> **SELECTED TEXT**
Coroutines

I know I'm supposed to teach you Haskell, and right now, we're talking about Scheme. We'll actually take one step farther away from Haskell by talking about Python next. In the next section, we'll finally look at how to translate everything in this section to Haskell. The reason why we talk about Python first is because we are going to talk about a concept that can be confusing in its own right, even without worrying about continuation. We'll look at coroutines. Once we understand how they work in Python (and a number of other languages), we figure out how to implement them in Scheme, by using continuations. And in the next section, we translate this implementation using continuations to Haskell.

Here's the problem we want to solve. We want to generate the list of all strings over the alphabet ['0', '1'] of at most a given length, in lexicographically sorted order. Here's the list of strings of length at most 3:

Note that there's an empty line at the beginning of this listing. That's the empty string, which is clearly also a string of length at most 3 over the given alphabet.

Now, we don't want to generate the entire list in one shot. That would take too much memory. What we want is an iterator of these strings, so we can inspect these strings one at a time and do something with each of them. The above list was produced using the following Python code, which we already discussed in class (only there, the alphabet was ['a', 'b']):

def lexy(n):
    yield ""
    if n > 0:
        for x in "01":
            for xs in lexy(n - 1):
                yield x + xs

for xs in lexy(3):
    print(xs)

The for-loop iterates over the elements returned by the iterator lexy(3) and prints each element. lexy is a coroutine. The first thing that lexy(n) does is to yield the empty string. What yield does is to suspend the execution of lexy and return to the caller, with the argument given to yield as return value. Thus, the first string the for-loop sees is the empty string, which it prints. The way Python's for-loop requests the next element from the iterator is to resume the coroutine. This doesn't call it from the beginning. Instead, the computation picks up where yield suspended it. In this case, lexy continues its computation from the if-statement. Since we have n = 3 in the current invocation, this satisfies the condition that n > 0, and lexy(3) starts the two nested for-loops. The outer loop iterates over all characters in the string "01", that is, over the characters 0 and 1. For each of these characters, it iterates over all strings that are one character shorter. Those are the strings produced by lexy(n - 1). For each such string, we yield the concatenation x + xs back to the caller. Once again, this only suspends the computation. When the for-loop that prints the strings resumes lexy(3), this picks up right after yield x + xs, so we start another iteration unless this was the last iteration. If it was the last iteration, then lexy(3) returns, and this is the signal to the for-loop that it should terminate.

> **RECORD LIST**
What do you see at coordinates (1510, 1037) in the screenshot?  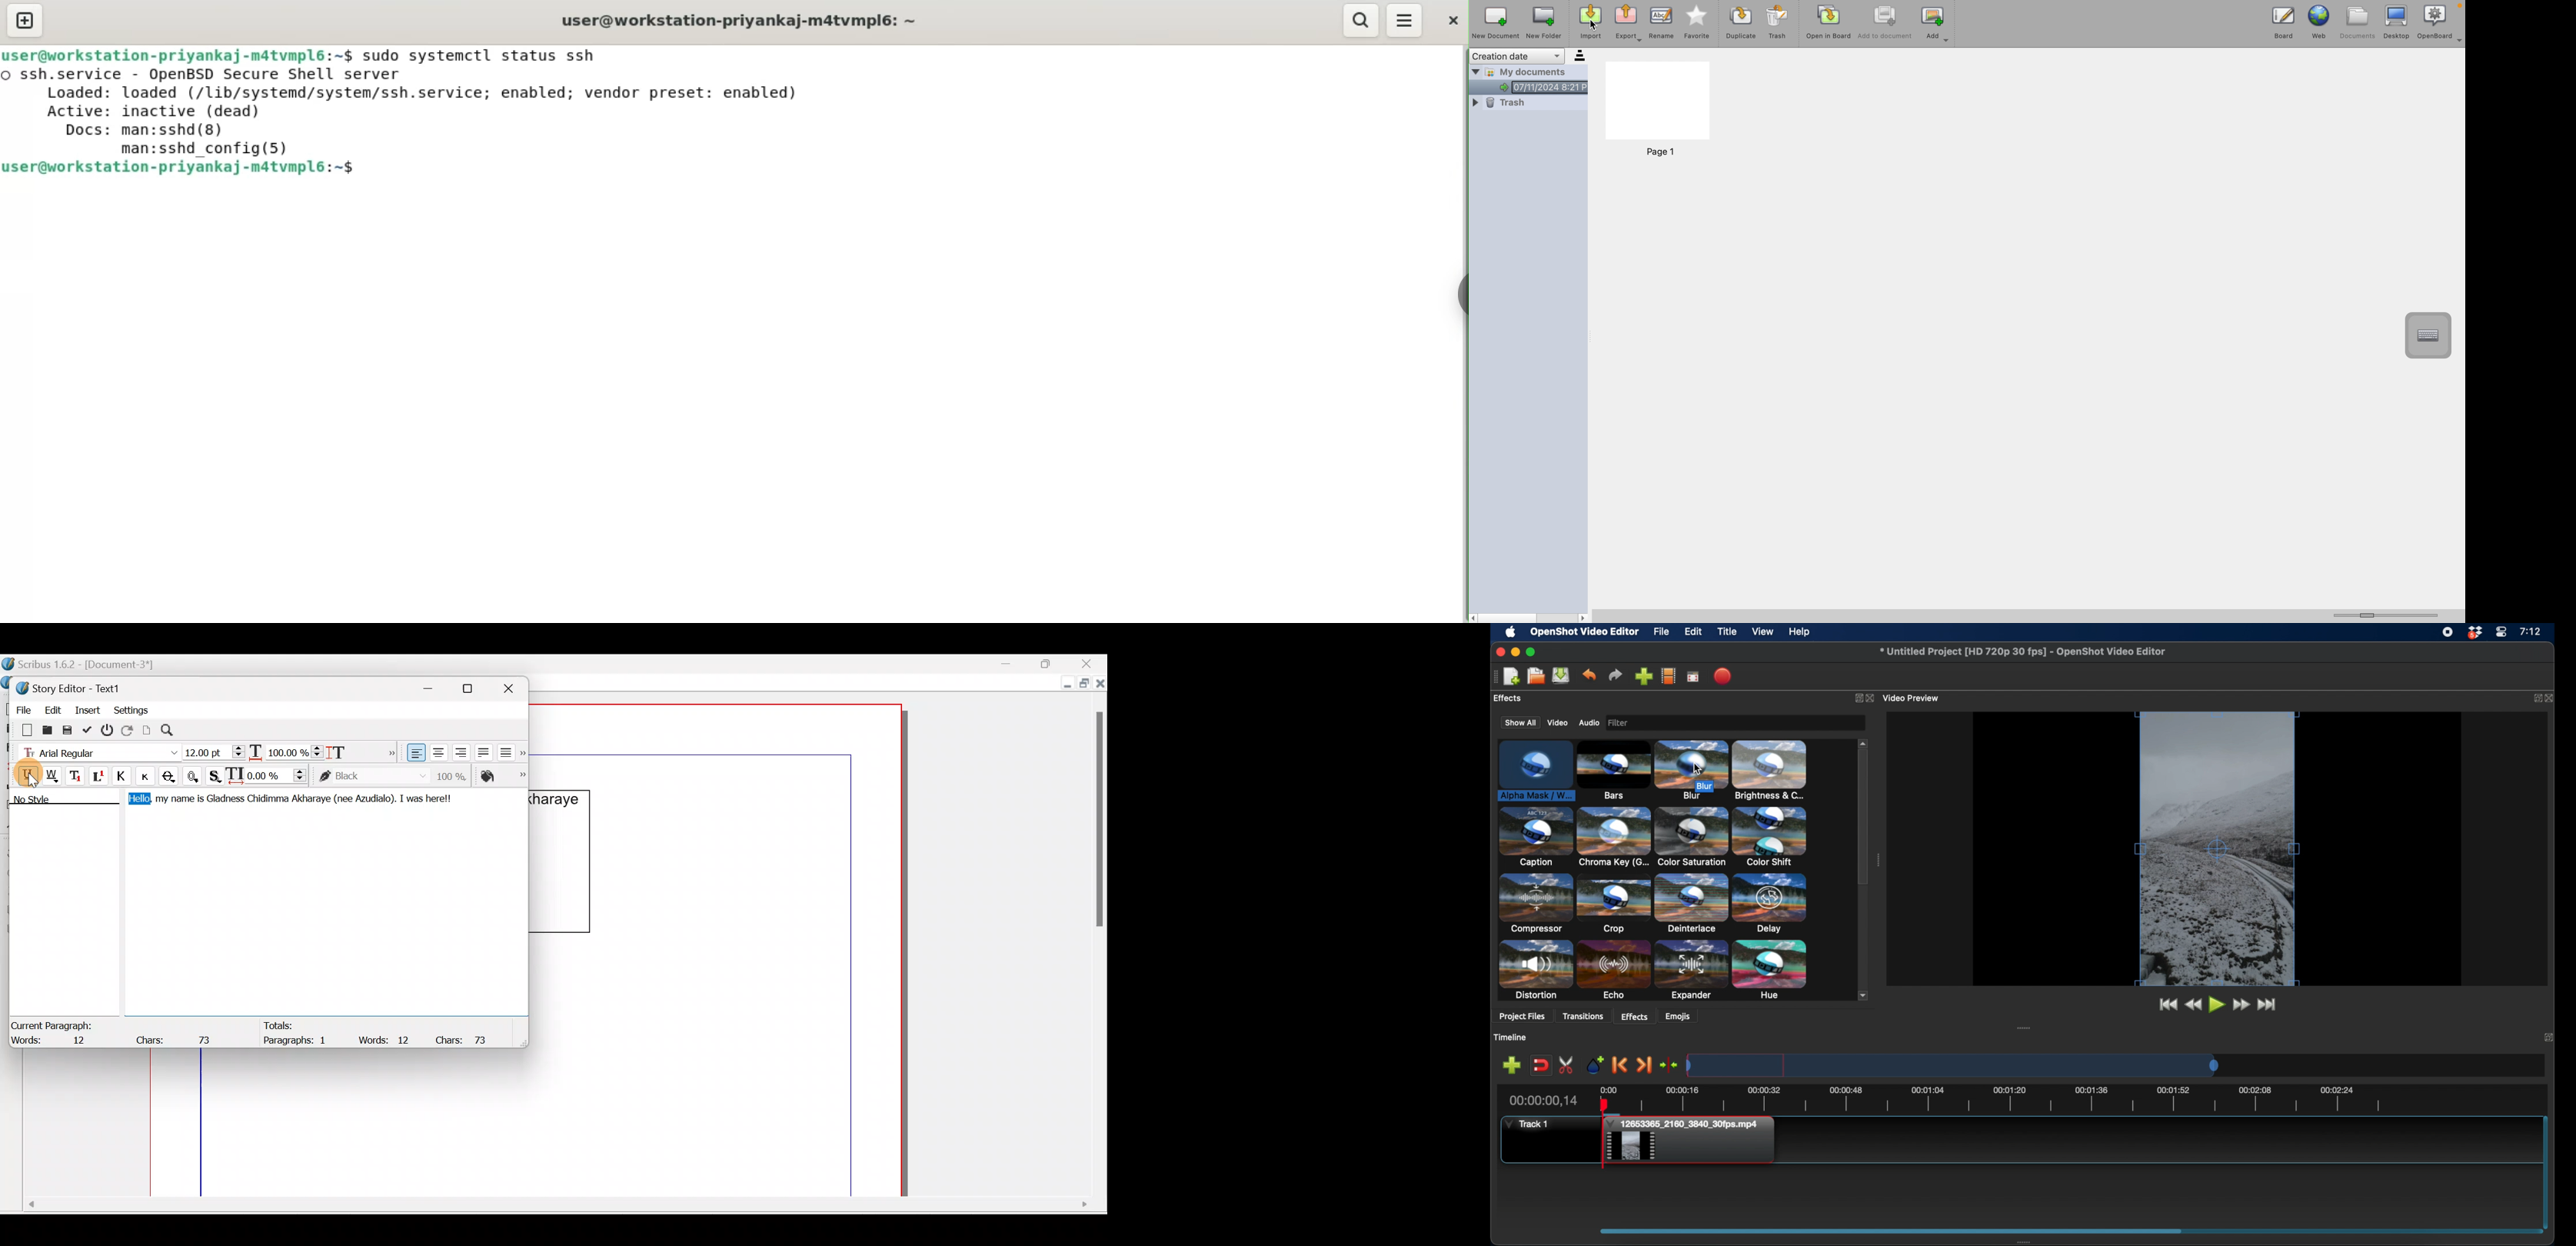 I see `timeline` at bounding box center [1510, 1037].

...

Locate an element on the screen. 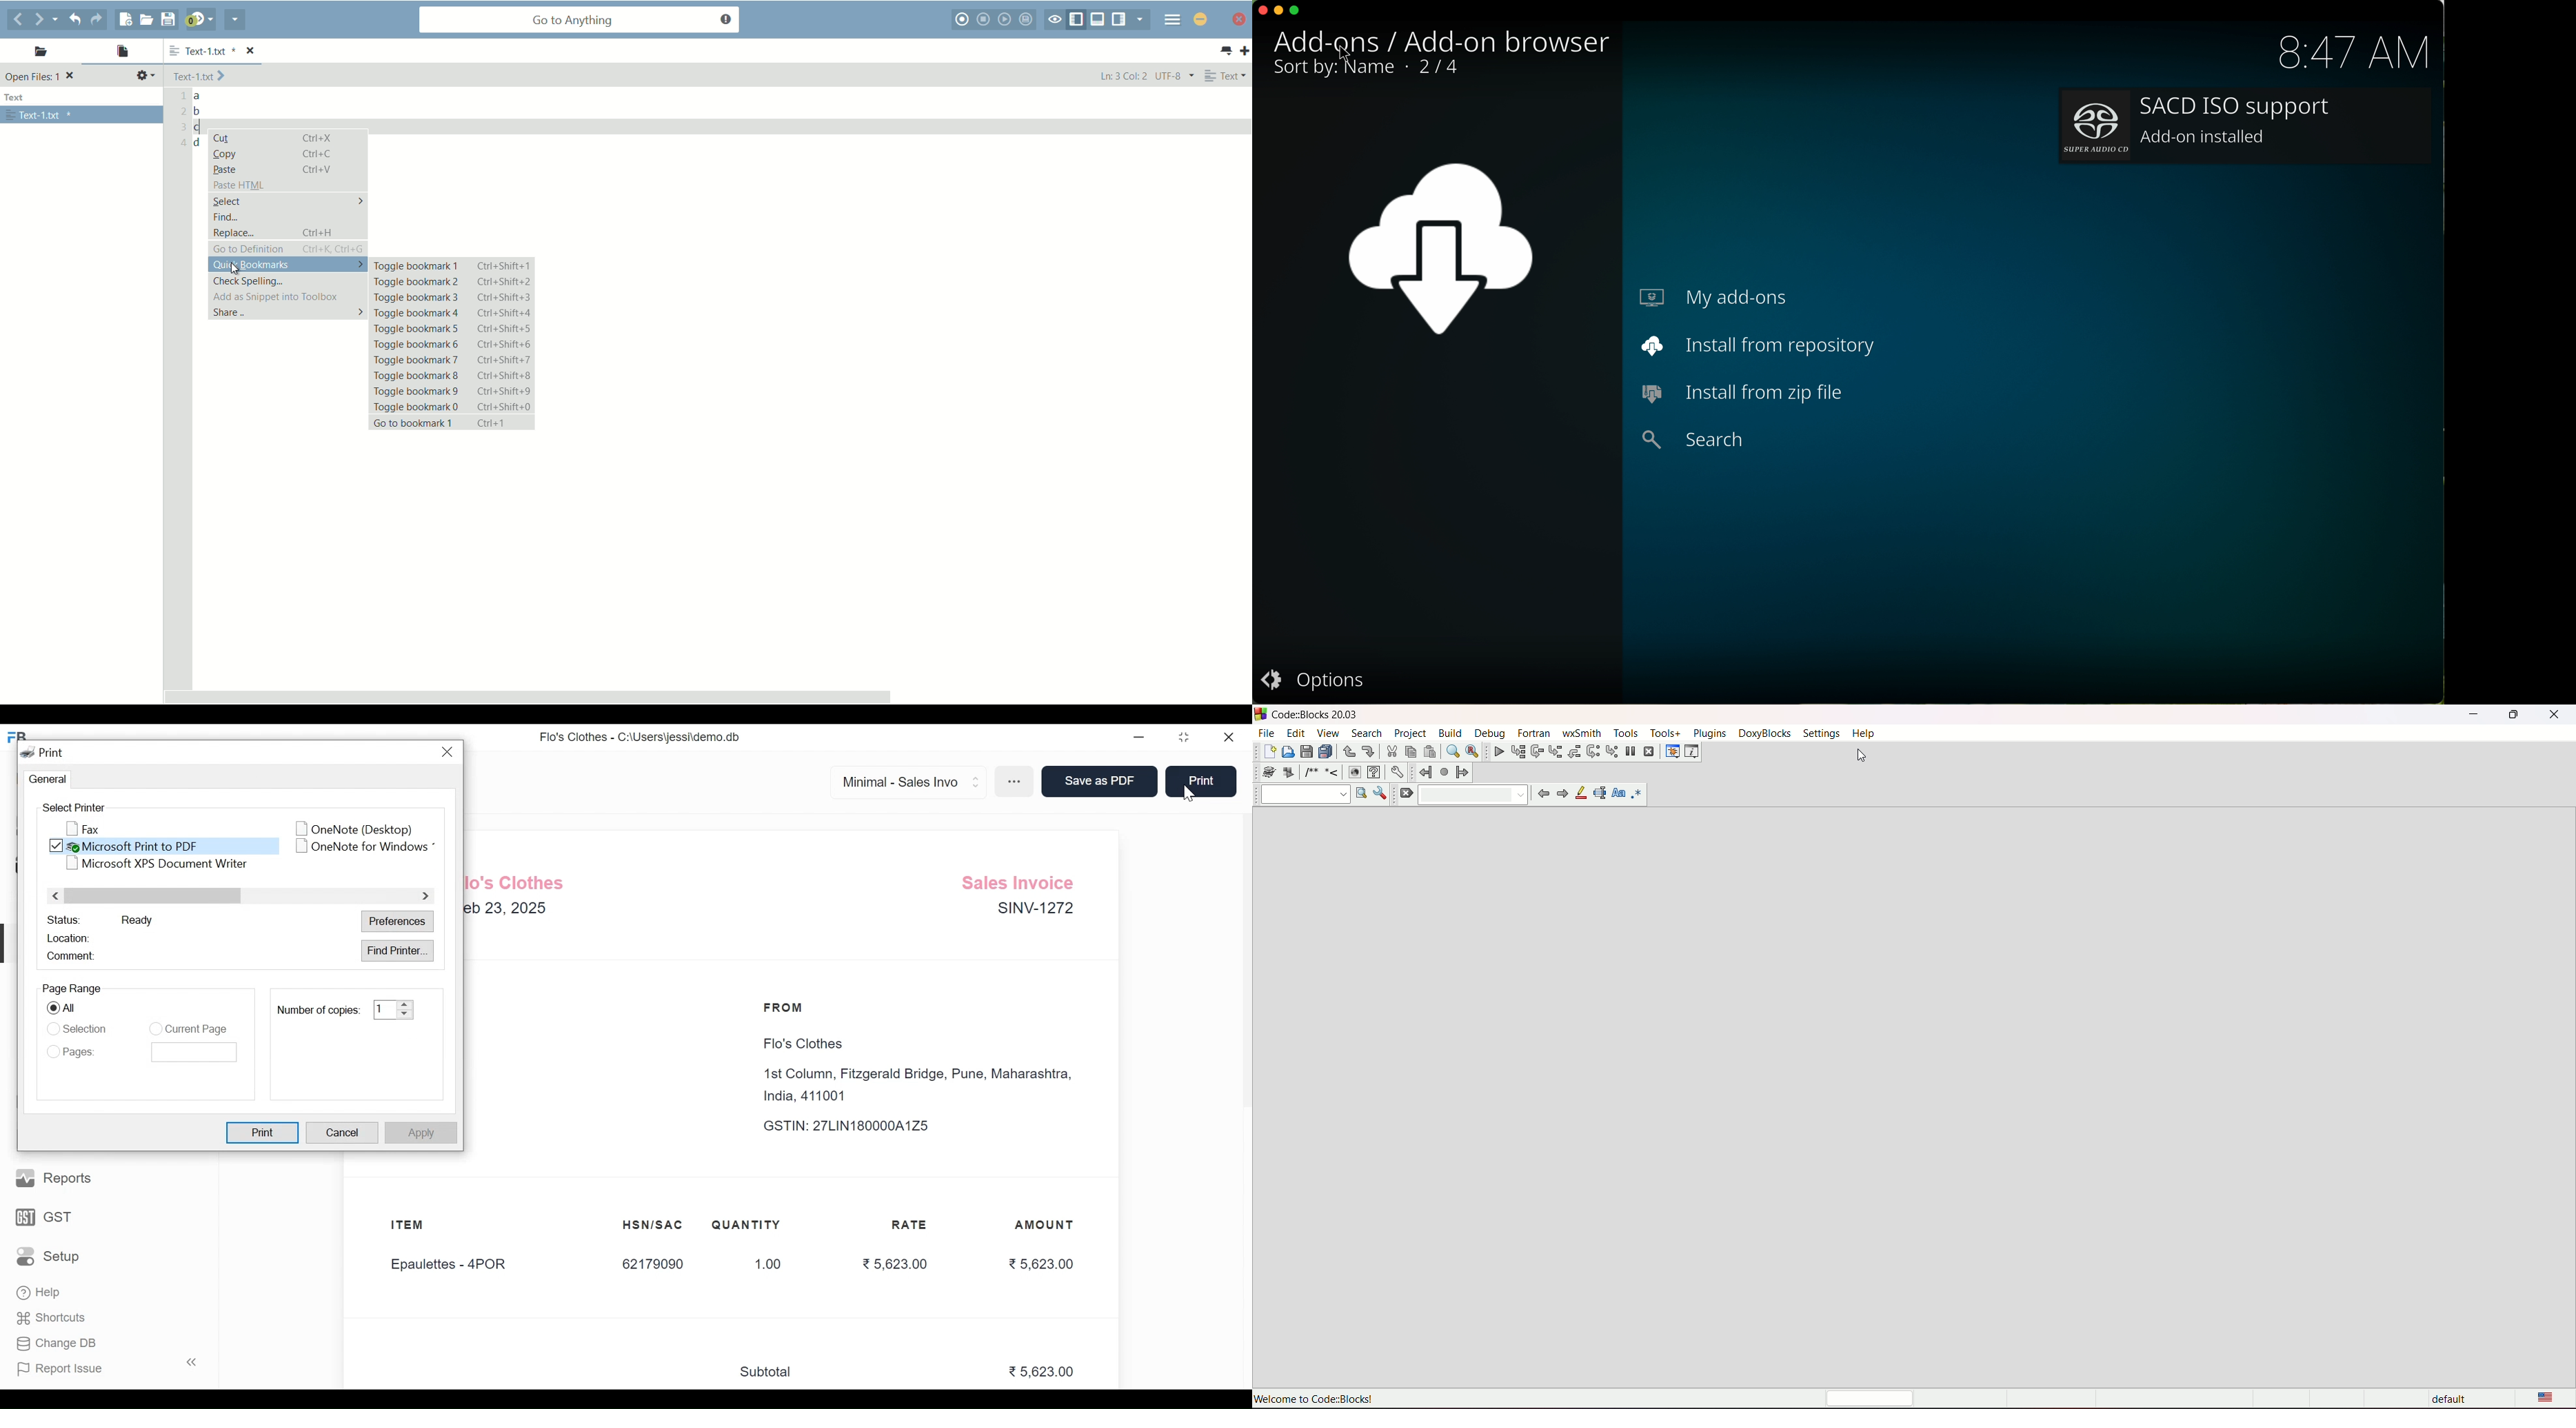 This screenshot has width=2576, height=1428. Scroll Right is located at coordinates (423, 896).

> **PROBLEM SET**
1. Write out the portion of the coroutines passage that opens with the words "Here's the problem" and closes with "the given alphabet.".
2. Answer these questions from the coroutines passage:
(a) Over which alphabet are the strings generated?
(b) Which alphabet was used when the code was discussed in class?
(c) What does the empty line at the beginning of the listing represent?
The records are independent of the coroutines passage and serve as separate material.

> **ANSWERS BY TASK**
1.
Here's the problem we want to solve. We want to generate the list of all strings over the alphabet ['0', '1'] of at most a given length, in lexicographically sorted order. Here's the list of strings of length at most 3:

Note that there's an empty line at the beginning of this listing. That's the empty string, which is clearly also a string of length at most 3 over the given alphabet.

2.
(a) ['0', '1']
(b) ['a', 'b']
(c) The empty string